Now that you know some of the options available to you for your project, let’s head into scoping.

What is Scoping in a Nutshell?

The first step in scoping is always to identify any texts that may need to be translated. The result will be your “initial scope,” which will get you the initial number of lines that could go into your project. Then, you reduce the scope by as much as you can while keeping the texts that absolutely must be translated. This will allow you to translate as little as possible and keep costs low.

The initial scope can be shockingly large.

As you move through the scoping process, however, you’ll need to decide when too much scoping is too much. Why? Because it’s generally more inexpensive to translate than to pay consultants for further scoping. This means that there is always a point at which reducing the scope further, e.g., by just a few more lines, is actually more expensive than simply locking in the scope and hitting the start button on translation.

Once scoping is complete and you know the number of lines to be translated, your SAP translation provider will be able to quote a fixed price for the translation project, and you are good to start translating.

What’s So Special about Customizing Entries?

In a post on translating SAP customizing entries, I explained that customizing entries reside in the SAP namespace.

The same tables that contain the customizing entries SAP provides are also the ones you’ve entered your customizing entries into.
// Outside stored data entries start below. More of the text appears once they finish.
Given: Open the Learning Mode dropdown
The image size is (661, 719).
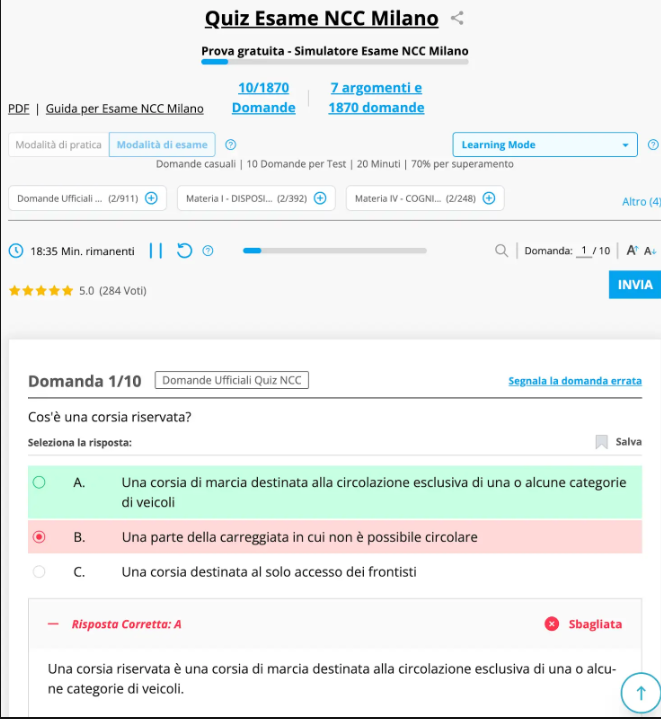Looking at the screenshot, I should coord(545,145).
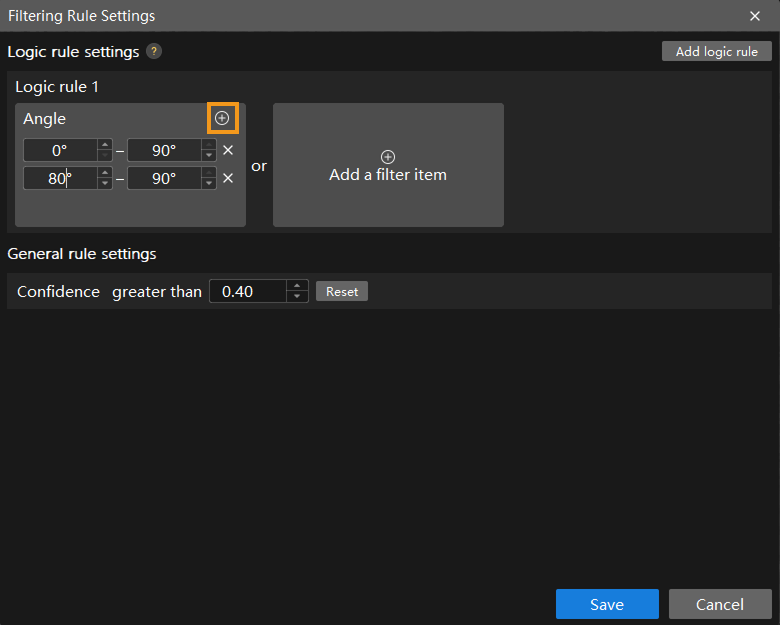Click the help icon beside Logic rule settings

click(154, 51)
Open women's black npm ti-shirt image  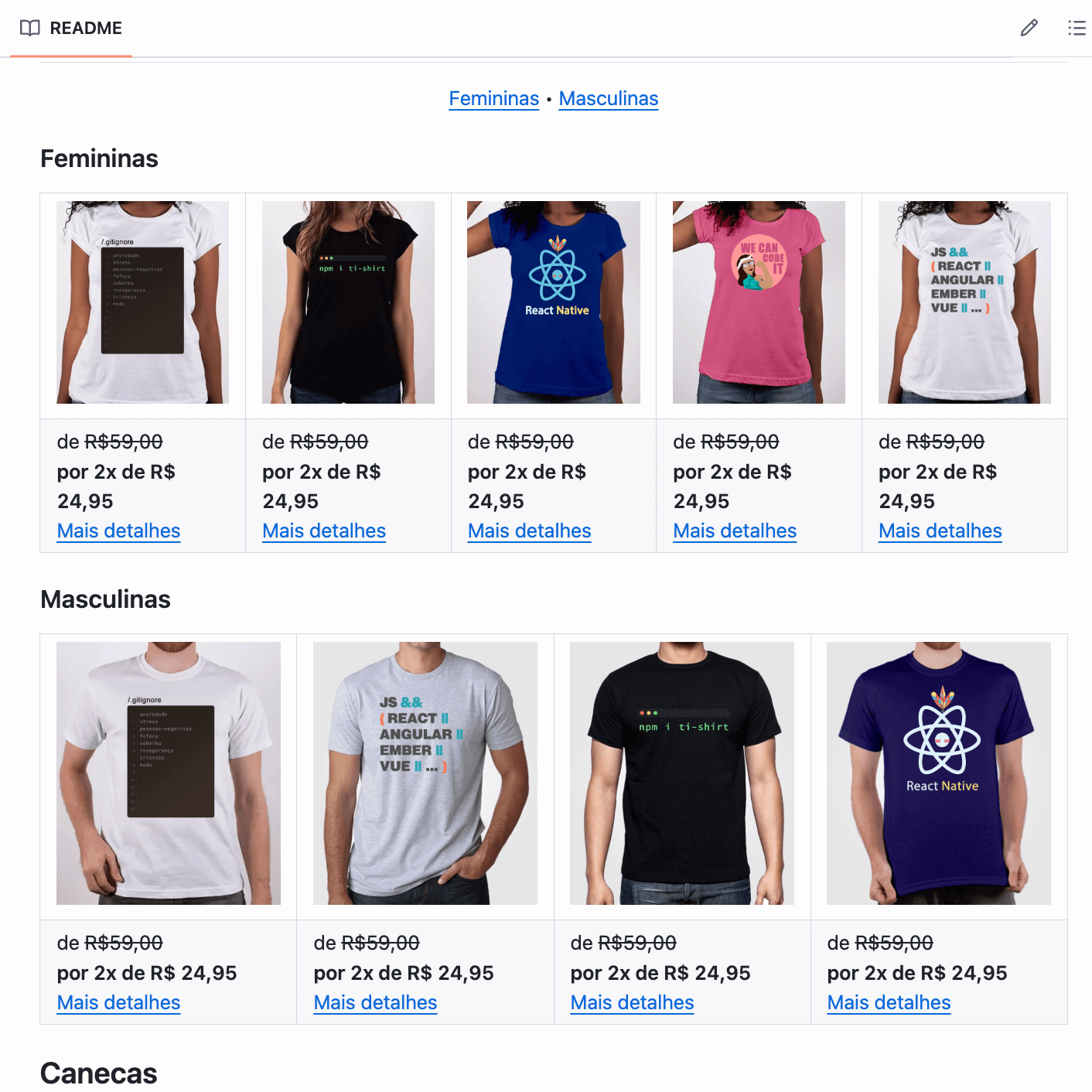tap(348, 302)
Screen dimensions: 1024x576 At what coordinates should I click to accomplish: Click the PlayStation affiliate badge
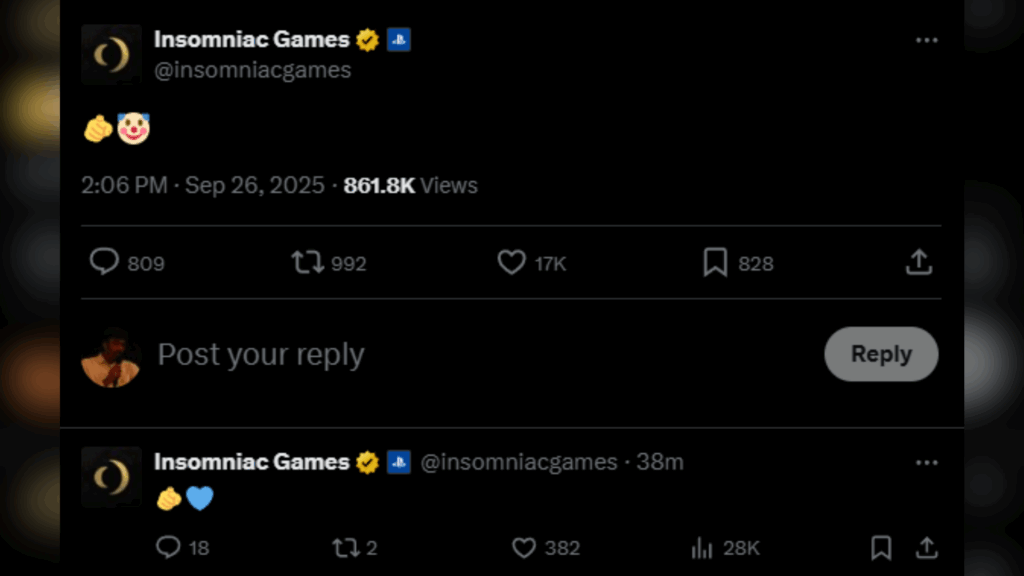coord(400,40)
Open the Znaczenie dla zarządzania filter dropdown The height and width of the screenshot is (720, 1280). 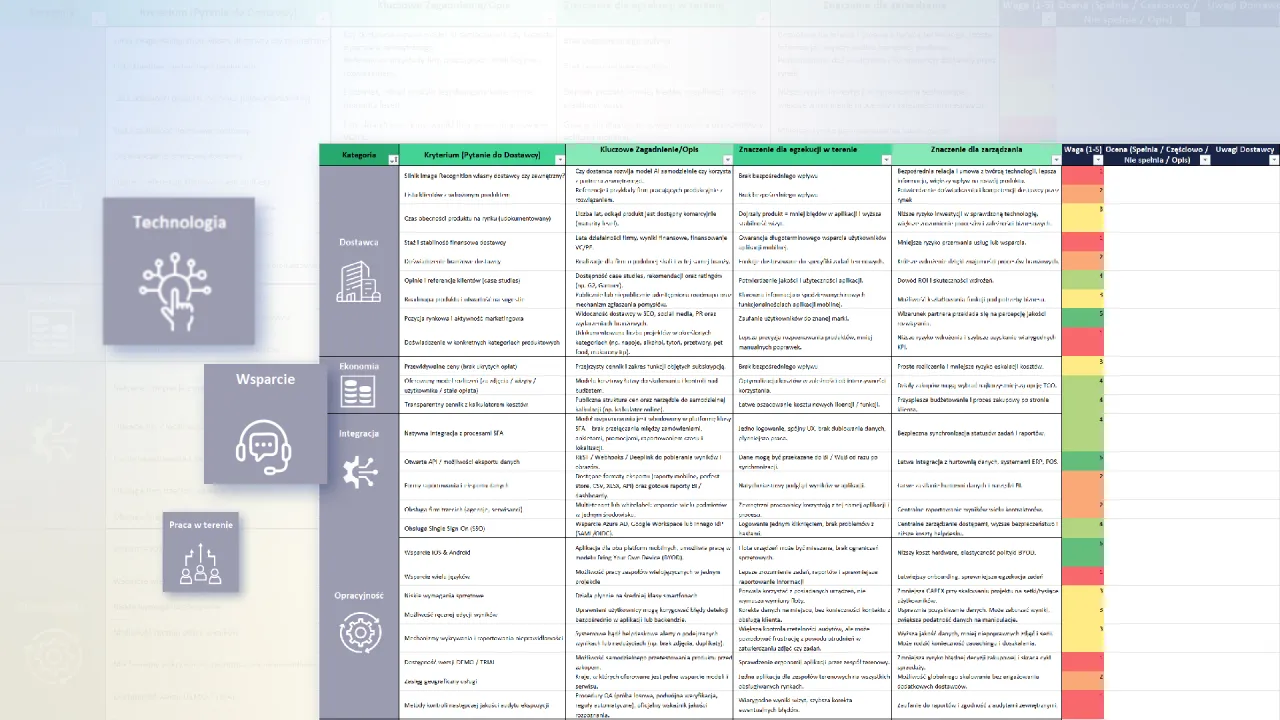click(1055, 160)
And there are hundreds of them. This means that after you’ve identified all the relevant text tables (and this is already a chore nobody want to do), you have two options.

This table contains both texts created in your organization and texts created by SAP.
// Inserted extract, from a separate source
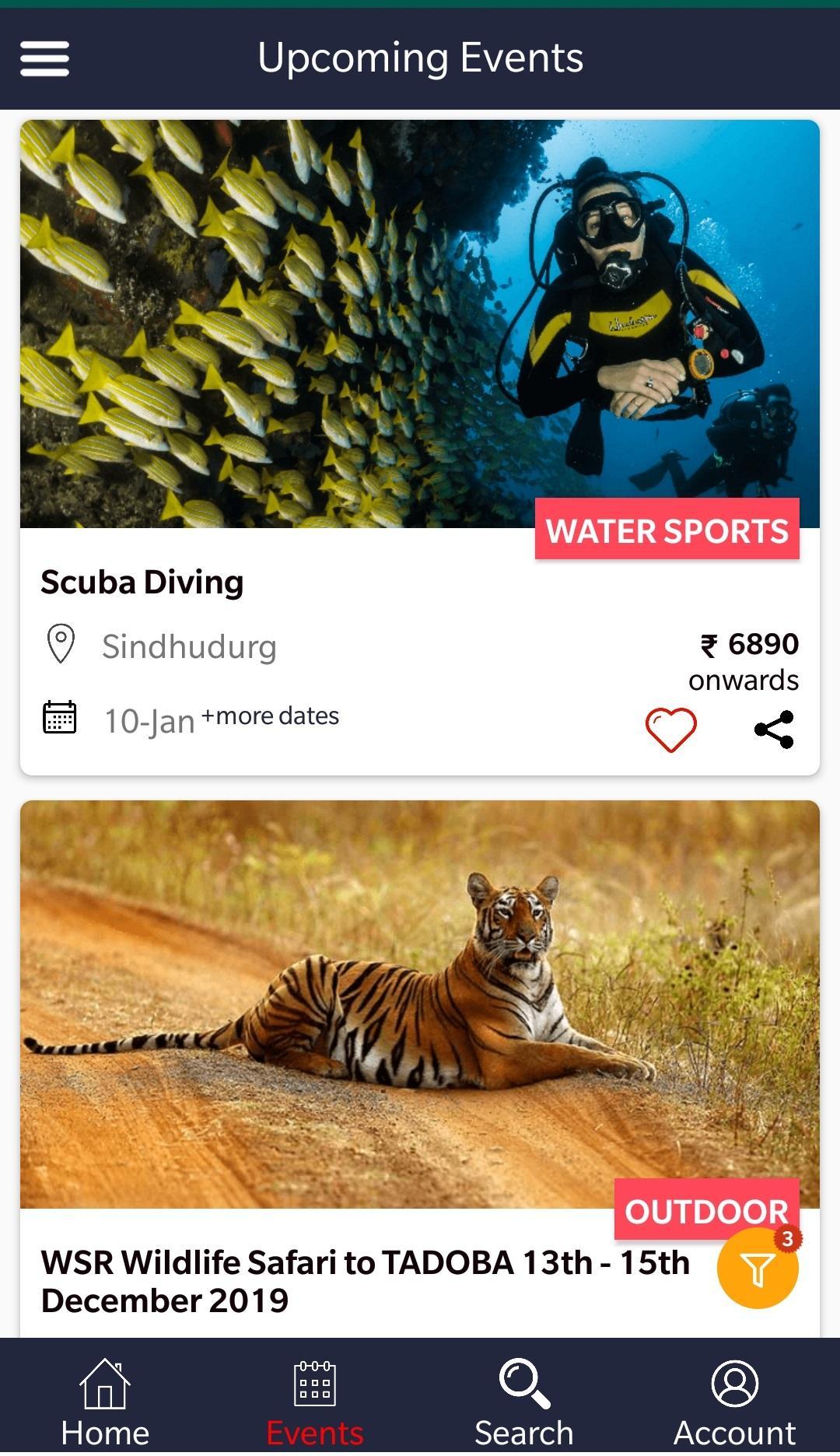840x1456 pixels.
Task: Go to the Home tab
Action: tap(105, 1404)

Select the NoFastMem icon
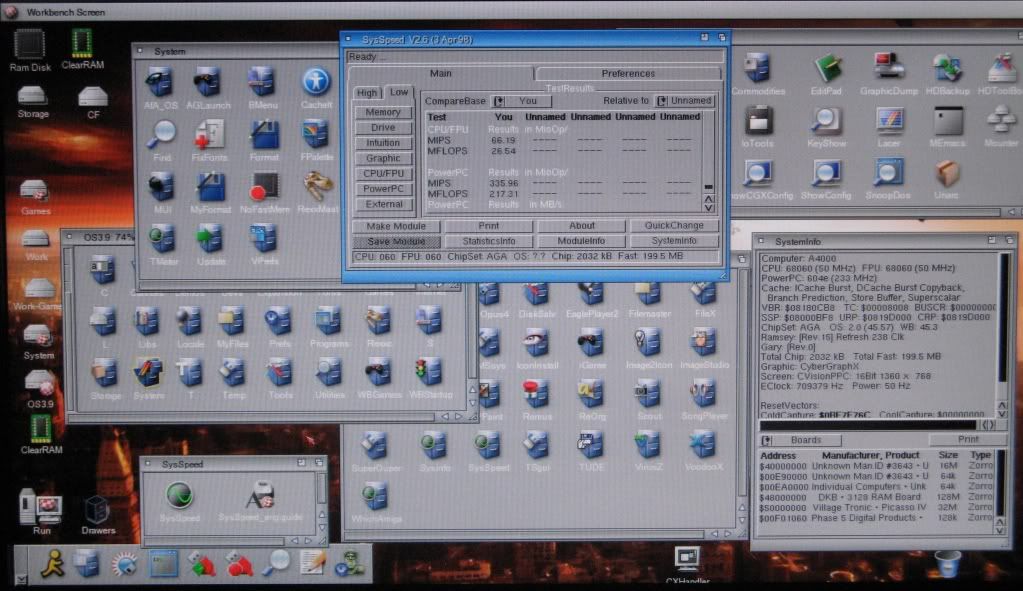[264, 187]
The first is to hand off entire tables to translation, and translate any untranslated customizing texts from the SAP Standard that reside in those tables, along with the texts you’ve created. This obviously unnecessarily increases translation costs. The other option you have is to manually review all the text tables and pull out all the texts created by your organization. This can take a while, and you end up unnecessarily paying for work which is obviously ripe for automation.
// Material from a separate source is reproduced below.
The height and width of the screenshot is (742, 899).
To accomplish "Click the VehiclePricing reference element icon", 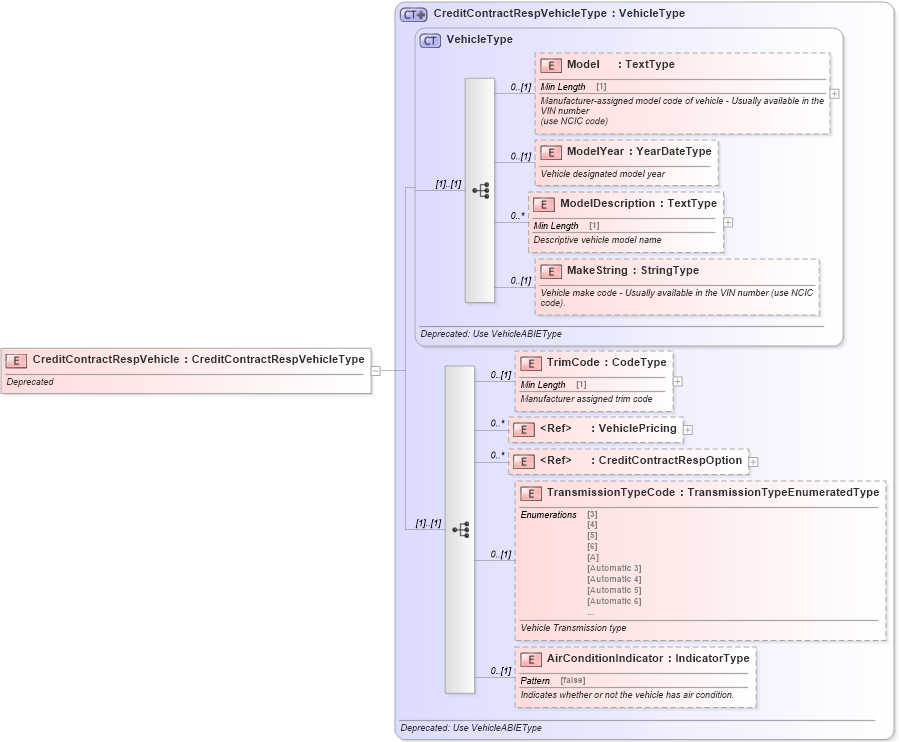I will (x=522, y=429).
Enter Customizing Delta Translation Manager (CDTM), which will make scoping easier.

What is Customizing Delta Translation Manager?

This add-on takes any number of transport requests as input and identifies all the customizing tables that were changed by your organization. And not only that, it also finds all the individual entries in those tables you made during the customizing process.

CDTM shows the total lines in all tables identified as well as the delta lines,

What you get after the initial run of CDTM is a table that lists all the tables that were changed along with the total number of lines and, crucially, the number of lines you created. At a glance, this gives you an overview of your potential translation scope for customizing. But that’s only the initial scope, and we’re supposed to reduce it, right?

Exactly, and that’s where CDTM helps, too. For each table, you get useful metadata such as table description, SAP module, and development package. And for every language you are planning to translate into, you also get the number of lines that have been already translated (if any) and the number of lines that contain a translation but have not been reviewed by a translator.

The CDTM add-on provides detailed info on each text table and lets you exclude unwanted tables from the scope.

This means your IT team, along with the key users, can simply check off the tables that they do not need, right in Customizing Delta Translation Manager, and reduce the scope that way. This makes it easy to arrive at the final number of lines that allow you to estimate the cost of translation.

After scoping is complete, the next step is the actual translation. And if the “Manager” in this add-on’s name is any indication, you would expect it to take care of that, too. And you would be right, as I’ve detailed in this introductory post about CDTM.